Copy the entries below word for word, starting with the line that contains "Click the footer" and going on through the line that contains "click(26, 100)", with both of those lines included.
--*--
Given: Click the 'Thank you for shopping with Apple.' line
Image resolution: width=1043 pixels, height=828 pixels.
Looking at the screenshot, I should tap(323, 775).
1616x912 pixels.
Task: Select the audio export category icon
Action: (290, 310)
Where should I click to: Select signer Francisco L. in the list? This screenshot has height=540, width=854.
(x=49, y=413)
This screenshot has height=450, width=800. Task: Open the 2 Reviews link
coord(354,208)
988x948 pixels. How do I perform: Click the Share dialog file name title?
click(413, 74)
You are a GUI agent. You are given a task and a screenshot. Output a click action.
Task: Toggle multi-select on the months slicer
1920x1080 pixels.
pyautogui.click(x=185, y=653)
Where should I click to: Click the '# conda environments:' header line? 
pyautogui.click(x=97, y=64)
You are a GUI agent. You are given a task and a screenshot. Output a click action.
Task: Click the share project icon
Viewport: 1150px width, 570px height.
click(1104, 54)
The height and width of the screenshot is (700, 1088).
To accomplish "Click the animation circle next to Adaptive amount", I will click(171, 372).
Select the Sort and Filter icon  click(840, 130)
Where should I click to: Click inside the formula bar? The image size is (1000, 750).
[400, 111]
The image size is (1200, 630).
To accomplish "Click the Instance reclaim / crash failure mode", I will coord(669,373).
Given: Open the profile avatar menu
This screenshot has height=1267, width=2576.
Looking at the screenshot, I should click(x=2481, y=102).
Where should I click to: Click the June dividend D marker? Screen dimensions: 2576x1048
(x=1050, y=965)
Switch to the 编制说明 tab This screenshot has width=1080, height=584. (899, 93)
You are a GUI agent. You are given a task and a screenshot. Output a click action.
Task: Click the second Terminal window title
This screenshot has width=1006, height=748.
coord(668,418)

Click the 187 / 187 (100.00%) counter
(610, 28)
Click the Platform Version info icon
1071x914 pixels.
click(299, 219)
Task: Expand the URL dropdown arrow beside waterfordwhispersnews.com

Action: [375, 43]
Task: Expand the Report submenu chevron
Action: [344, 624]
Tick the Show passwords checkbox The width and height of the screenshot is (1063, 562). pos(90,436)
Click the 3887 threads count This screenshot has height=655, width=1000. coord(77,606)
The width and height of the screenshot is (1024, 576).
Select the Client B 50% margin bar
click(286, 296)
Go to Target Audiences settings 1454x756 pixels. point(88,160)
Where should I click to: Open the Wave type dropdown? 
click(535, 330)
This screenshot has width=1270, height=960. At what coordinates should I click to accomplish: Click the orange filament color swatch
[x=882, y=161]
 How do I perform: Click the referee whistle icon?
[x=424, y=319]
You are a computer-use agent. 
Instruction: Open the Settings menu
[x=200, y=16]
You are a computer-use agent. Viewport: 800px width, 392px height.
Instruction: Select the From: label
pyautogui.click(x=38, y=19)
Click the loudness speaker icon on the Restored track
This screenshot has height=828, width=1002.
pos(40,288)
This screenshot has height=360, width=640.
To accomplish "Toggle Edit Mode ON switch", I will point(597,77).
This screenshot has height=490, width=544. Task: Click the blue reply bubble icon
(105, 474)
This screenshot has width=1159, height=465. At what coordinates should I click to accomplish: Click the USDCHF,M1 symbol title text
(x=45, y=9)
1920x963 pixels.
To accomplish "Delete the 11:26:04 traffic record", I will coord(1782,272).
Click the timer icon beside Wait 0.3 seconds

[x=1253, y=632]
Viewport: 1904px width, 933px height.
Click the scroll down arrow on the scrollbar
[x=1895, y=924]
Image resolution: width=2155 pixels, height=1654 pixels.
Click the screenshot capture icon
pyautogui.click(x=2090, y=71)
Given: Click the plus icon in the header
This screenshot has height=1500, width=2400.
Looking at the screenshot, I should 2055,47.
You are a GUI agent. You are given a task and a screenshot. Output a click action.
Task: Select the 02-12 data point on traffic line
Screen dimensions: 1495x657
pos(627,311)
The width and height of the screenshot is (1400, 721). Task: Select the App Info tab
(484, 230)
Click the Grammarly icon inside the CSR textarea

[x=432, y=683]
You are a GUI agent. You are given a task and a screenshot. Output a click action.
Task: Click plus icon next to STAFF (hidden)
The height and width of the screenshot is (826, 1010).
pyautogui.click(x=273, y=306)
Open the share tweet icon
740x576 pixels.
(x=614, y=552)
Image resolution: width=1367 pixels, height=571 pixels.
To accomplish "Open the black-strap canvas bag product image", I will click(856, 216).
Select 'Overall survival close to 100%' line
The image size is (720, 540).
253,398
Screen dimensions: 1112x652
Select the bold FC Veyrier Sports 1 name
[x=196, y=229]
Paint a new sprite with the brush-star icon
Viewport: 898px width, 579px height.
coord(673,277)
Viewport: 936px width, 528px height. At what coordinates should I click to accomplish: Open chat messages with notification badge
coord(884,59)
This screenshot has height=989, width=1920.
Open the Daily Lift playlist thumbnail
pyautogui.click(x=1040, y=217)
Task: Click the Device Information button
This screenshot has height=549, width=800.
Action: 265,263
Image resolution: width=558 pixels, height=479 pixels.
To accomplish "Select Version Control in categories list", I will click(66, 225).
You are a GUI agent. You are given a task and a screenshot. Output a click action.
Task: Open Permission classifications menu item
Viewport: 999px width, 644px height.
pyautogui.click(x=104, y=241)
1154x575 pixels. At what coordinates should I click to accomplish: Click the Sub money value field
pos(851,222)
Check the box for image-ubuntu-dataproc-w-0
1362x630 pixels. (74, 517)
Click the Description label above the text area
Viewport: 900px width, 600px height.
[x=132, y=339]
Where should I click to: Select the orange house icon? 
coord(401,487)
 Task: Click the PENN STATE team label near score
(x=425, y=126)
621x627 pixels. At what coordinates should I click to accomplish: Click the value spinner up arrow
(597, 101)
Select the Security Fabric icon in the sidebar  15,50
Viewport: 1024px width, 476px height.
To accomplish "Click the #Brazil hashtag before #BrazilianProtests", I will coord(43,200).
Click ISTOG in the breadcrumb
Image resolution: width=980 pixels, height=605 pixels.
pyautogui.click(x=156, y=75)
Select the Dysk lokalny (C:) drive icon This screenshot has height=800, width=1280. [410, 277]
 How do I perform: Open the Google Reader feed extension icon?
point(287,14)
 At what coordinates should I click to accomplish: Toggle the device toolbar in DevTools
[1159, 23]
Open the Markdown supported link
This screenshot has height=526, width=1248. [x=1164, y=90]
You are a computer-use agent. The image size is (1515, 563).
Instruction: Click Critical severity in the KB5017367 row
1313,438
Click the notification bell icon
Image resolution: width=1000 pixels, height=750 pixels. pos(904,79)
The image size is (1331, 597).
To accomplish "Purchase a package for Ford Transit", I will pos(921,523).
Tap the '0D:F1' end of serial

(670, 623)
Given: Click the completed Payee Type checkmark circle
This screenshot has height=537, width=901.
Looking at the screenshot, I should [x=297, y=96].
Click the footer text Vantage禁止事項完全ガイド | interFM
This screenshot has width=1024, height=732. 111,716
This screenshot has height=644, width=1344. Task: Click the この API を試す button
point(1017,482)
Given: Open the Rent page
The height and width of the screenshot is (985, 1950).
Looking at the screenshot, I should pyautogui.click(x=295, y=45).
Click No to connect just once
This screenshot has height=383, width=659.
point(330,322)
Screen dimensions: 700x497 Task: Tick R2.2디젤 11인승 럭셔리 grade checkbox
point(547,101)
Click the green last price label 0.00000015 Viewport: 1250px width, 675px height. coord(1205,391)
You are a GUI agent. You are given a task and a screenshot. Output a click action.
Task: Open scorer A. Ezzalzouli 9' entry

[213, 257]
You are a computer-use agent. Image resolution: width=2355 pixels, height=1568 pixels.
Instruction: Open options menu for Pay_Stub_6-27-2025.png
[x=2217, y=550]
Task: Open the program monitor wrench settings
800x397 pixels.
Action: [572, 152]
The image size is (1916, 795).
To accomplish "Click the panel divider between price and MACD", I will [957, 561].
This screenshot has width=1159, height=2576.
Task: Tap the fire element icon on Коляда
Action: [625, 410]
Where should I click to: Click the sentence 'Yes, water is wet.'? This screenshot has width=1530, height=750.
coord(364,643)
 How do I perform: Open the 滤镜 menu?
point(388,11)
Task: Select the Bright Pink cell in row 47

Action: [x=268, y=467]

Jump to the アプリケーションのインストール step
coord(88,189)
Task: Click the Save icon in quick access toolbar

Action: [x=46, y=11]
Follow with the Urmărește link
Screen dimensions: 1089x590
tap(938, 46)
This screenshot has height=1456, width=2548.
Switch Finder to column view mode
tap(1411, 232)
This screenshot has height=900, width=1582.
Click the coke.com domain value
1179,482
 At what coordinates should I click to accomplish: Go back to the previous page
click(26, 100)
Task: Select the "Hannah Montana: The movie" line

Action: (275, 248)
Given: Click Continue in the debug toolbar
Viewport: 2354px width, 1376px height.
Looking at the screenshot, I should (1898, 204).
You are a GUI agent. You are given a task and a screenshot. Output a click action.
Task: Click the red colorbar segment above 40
--*--
### Solved exercise
Click the footer text Vantage禁止事項完全ガイド | interFM
This screenshot has width=1024, height=732. 111,716
This screenshot has height=644, width=1344. Task: Click the この API を試す button
point(1017,482)
Given: Open the Rent page
The height and width of the screenshot is (985, 1950).
Looking at the screenshot, I should pyautogui.click(x=295, y=45).
Click No to connect just once
This screenshot has height=383, width=659.
point(330,322)
Screen dimensions: 700x497 Task: Tick R2.2디젤 11인승 럭셔리 grade checkbox
point(547,101)
Click the green last price label 0.00000015 Viewport: 1250px width, 675px height. coord(1205,391)
You are a GUI agent. You are given a task and a screenshot. Output a click action.
Task: Open scorer A. Ezzalzouli 9' entry

[213, 257]
You are a computer-use agent. Image resolution: width=2355 pixels, height=1568 pixels.
Instruction: Open options menu for Pay_Stub_6-27-2025.png
[x=2217, y=550]
Task: Open the program monitor wrench settings
800x397 pixels.
Action: [572, 152]
The image size is (1916, 795).
To accomplish "Click the panel divider between price and MACD", I will [957, 561].
This screenshot has width=1159, height=2576.
Task: Tap the fire element icon on Коляда
Action: [625, 410]
Where should I click to: Click the sentence 'Yes, water is wet.'? This screenshot has width=1530, height=750.
coord(364,643)
 How do I perform: Open the 滤镜 menu?
point(388,11)
Task: Select the Bright Pink cell in row 47

Action: [x=268, y=467]

Jump to the アプリケーションのインストール step
coord(88,189)
Task: Click the Save icon in quick access toolbar

Action: [x=46, y=11]
Follow with the Urmărește link
Screen dimensions: 1089x590
tap(938, 46)
This screenshot has height=1456, width=2548.
Switch Finder to column view mode
tap(1411, 232)
This screenshot has height=900, width=1582.
Click the coke.com domain value
1179,482
 At what coordinates should I click to accomplish: Go back to the previous page
click(26, 100)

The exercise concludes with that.